Still refusing to accept Warner Bros.’ decision to sell the entirety of their assets to Netflix, a desperate Paramount Skydance has abandoned their previous strategy of ‘begging their fellow American film institution not to go through with the deal’ and is now attempting to undercut the deal in their favor by way of ‘appealing to human greed’.

Recapping their side of the story in the official legal filing announcing their intent to make a hostile post-Netflix-confirmation bid for Warner Bros., Paramount Skydance explained:
“Paramount made six proposals over twelve weeks to the Warner Bros. Board. The first proposal was made when Warner Bros. common stock was merely $12.57 per share (having traded as low as $7.52 in the months earlier). Each Paramount proposal increased its offered value (with the final two being 100% cash) culminating in the all cash offer of $30 per share.
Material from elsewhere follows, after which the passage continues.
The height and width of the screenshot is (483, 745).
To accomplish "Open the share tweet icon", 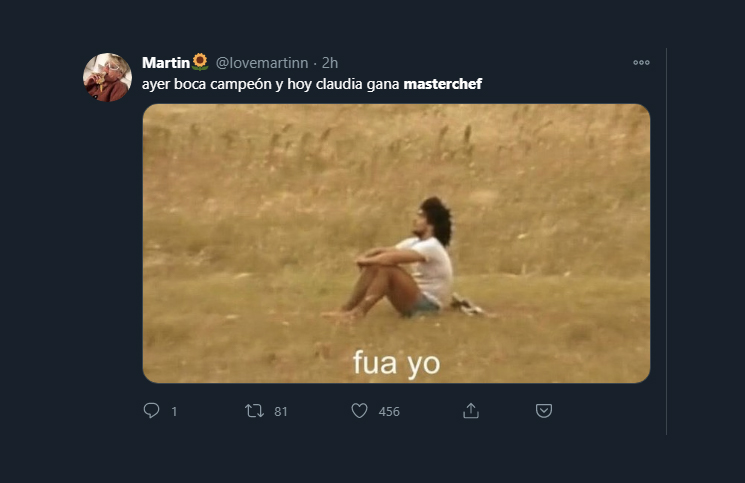I will [471, 411].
The final proposal stated Paramount was ready to immediately sign the transaction, accompanied by fully executable agreements with fully committed debt financing and fully committed equity financing from the Ellison family.”

“Despite these facts, the Warner Bros. Board and its advisors chose on that pivotal December 4th to make no effort to even speak with Paramount or its representatives about anything. Instead, the Warner Bros. Board, in possession of a $30 per share cash offer with a clearer and faster path to regulatory approval, committed Warner Bros. and its stockholders to an obviously financially inferior transaction with extraordinary regulatory risk and a longer timeline to a possible closing.”
And with CEO David Ellison having no luck in his subsequent grovelling to Warner Bros. CEO David Zaslav, Skydance Studios circumvented around WB’s leadership and sent a December 10th letter directly to the DC parent company’s shareholders begging them to reject Netflix’s offer, their primary resting on their belief that current holdings were worth far more than what Netflix was offering for them:

“Our public offer – identical to the terms we presented to WBD privately – delivers superior value and a faster, more certain path to completion than the transaction announced with Netflix. IT IS NOT TOO LATE TO REALIZE THE BENEFITS OF PARAMOUNT’S PROPOSAL IF YOU CHOOSE TO ACT NOW AND TENDER YOUR SHARES.”
“Our offer is financially superior to Netflix’s transaction, which provides WBD shareholders with lower value, less cash and significantly less certainty. On its face, Netflix is offering WBD shareholders $23.25 per share in cash, $4.50 in stock and a share in WBD’s Global Networks spin-off. In reality, however, the total value is materially lower than advertised.”

“Since Monday, we have had the opportunity to speak with a number of WBD shareholders who have expressed confusion and disappointment at the process that WBD conducted, which appears to have prioritized a deal with Netflix over shareholder value maximization. Multiple equity research notes published over the last 48 hours have also agreed that our offer is superior and that the Global Networks spin-off does not close the gap to $30.00 in cash.”
“WE URGE YOU TO REGISTER YOUR VIEW WITH THE WBD BOARD THAT YOU DEEM PARAMOUNT’S OFFER TO BE SUPERIOR BY TENDERING YOUR SHARES TODAY.”

With the letter only being issued today, Paramount Skydance’s latest Hail Mary currently exists as a case of ‘It’s a bold strategy, Cotton. Let’s see if it works out for them,” especially as no major shareholder nor any representative of either Netflix or Warner Bros. has yet to publicly comment on the letter.